Title: "Rear Admiral Ijichi and Cruiser Aso Soon to Pay Visit to Seattle," Seattle Times, 5/23/1909, (ddr-densho-56-152)
Densho ID: ddr-densho-56-152

Rear Admiral Ijichi and Cruiser Aso Soon to Pay Visit to Seattle

Returning the visit of the Atlantic battleship fleet to the shores of Japan last year, the Japanese training squadron, composed of the cruisers Aso and Soya, in command of Rear Admiral H. Ijichi, will leave Vancouver, B.C., this evening at 7 o'clock for Tacoma and Seattle. The cruisers spent two weeks in San Francisco before coming up the Coast. A week was spent at Victoria, Esquimalt and Vancouver, in British Columbia. Last night the round of festivities in honor of the officers and midshipmen on the Aso and Soya was brought to a brilliant close.

In the Tacoma harbor the Japanese warships will be greeted by the armored cruisers Washington, Tennessee and California, of the Pacific fleet, in command of Rear Admiral Uriel Sebree, who recently succeeded Rear Admiral W.T. Swinburne. In a few days the trio of big fighting machines will be joined by the cruisers Maryland, West Virginia and Pennsylvania, which sailed from San Francisco for the Sound yesterday afternoon. Sailing from the Golden Gate city May 31 the cruiser Colorado will come to Seattle.
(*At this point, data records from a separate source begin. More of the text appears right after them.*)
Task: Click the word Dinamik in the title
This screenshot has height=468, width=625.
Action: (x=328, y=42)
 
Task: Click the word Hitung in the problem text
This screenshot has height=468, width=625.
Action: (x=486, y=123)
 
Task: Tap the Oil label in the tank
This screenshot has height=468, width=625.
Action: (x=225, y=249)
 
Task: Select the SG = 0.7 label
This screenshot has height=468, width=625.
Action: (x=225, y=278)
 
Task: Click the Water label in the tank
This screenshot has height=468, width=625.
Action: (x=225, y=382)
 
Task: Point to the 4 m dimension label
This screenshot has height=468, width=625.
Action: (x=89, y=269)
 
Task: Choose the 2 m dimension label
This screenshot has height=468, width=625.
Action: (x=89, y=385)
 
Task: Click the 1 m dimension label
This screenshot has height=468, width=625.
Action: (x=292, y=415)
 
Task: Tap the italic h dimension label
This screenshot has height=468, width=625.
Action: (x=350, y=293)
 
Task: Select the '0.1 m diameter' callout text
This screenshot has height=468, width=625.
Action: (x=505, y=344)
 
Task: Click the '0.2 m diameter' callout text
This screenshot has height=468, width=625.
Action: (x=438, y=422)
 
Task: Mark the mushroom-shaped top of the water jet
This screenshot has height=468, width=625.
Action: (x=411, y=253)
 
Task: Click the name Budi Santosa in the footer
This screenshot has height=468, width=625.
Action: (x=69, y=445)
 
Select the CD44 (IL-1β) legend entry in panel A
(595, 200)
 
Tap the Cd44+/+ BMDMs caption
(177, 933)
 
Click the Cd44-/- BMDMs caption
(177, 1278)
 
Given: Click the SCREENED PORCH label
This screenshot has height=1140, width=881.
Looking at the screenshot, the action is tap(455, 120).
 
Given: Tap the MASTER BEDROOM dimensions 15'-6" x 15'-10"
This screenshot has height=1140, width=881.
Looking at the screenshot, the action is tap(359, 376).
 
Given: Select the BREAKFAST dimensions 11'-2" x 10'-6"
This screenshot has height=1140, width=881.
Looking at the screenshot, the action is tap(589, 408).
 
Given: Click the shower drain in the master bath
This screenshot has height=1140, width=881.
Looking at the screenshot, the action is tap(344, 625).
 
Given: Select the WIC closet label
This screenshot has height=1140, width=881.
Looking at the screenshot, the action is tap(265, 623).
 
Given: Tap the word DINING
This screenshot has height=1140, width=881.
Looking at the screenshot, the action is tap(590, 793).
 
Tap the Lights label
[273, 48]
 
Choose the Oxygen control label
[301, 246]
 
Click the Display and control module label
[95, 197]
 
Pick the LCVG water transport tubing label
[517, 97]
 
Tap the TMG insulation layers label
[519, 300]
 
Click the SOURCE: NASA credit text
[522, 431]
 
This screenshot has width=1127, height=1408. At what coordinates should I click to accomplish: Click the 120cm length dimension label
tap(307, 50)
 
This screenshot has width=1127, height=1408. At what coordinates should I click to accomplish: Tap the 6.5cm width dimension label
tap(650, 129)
Weighing anchors in Tacoma harbor Sunday, May 30, at noon, the fleet of American cruisers will convoy the Aso and Soya to Seattle, Where they will arrive at 3 o'clock in the afternoon. The warships of the two countries will form the naval display attending the opening ceremonies of the Alaska-Yukon-Pacific Exposition June 1.

The visit to the Pacific shores of the United States by the Nippon warships has been most cordial, and in San Francisco the little brown men were extended every courtesy by the commercial organizations of the city and by their countrymen in the Golden Gate city. The reception to the officers and men in the Victoria was a repetition of the welcome accorded them in California. Vancouver, their present host, arranged a number of exceedingly successful receptions.

Tacoma had arranged an elaborate program for the visitors from across the Pacific.

The commercial bodies and Japanese associations of Seattle are arranging a program that bids fair to eclipse any reception tendered the Japanese officers and midshipmen since they left the shores of the Land of the Rising Sun.

Japanese residents of Seattle have raised in the neighborhood of $20,000 with which to entertain their countrymen. The program is made up of dinners, receptions and entertainments. One feature of the welcome to Seattle will be a big display of fireworks in the harbor each night. The commercial bodies of Seattle are making ready to receive Admiral Ijichi and his staff and every courtesy will be extended them. The management of the Alaska-Yukon-Pacific Exposition has set aside a special day for the Japanese.

Leaving Seattle the training squadron will proceed direct to Japanese waters.

Admiral Ijichi and some of those officers who are accompanying him on the training cruisers Aso and Soya are noted in the annals of Japanese naval warfare. The admiral was "Father" Togo's right hand man on board the flagship Mikasa during those eventful days of the blockade of Port Arthur and the final debacle of the Sea of Japan when, after the Nippon Yusen Kaisha liner Shinano Maru, which is on her way from Seattle to Yokohama, earning her "kanjo" by reporting the coming of Rojestventsky's squadron, which sank the Admiral Nakimoff during the battle of the Sea of Japan, and other officers have also had notable experiences.

One of the cadets is a Japanese count. He is a midshipman on the cruiser Soya. He is the second son of Marquis Nabeshima, of Yokohama, who was in the Japanese cabinet at the time when Japan had crept out of its shell and was feeling its way into the wide world. He has two sisters in London and an elder brother, who manages the family estates in Japan and Korea. He speaks English fluently, having received special courses by a tutor, besides his regular studies of the language at the naval academy.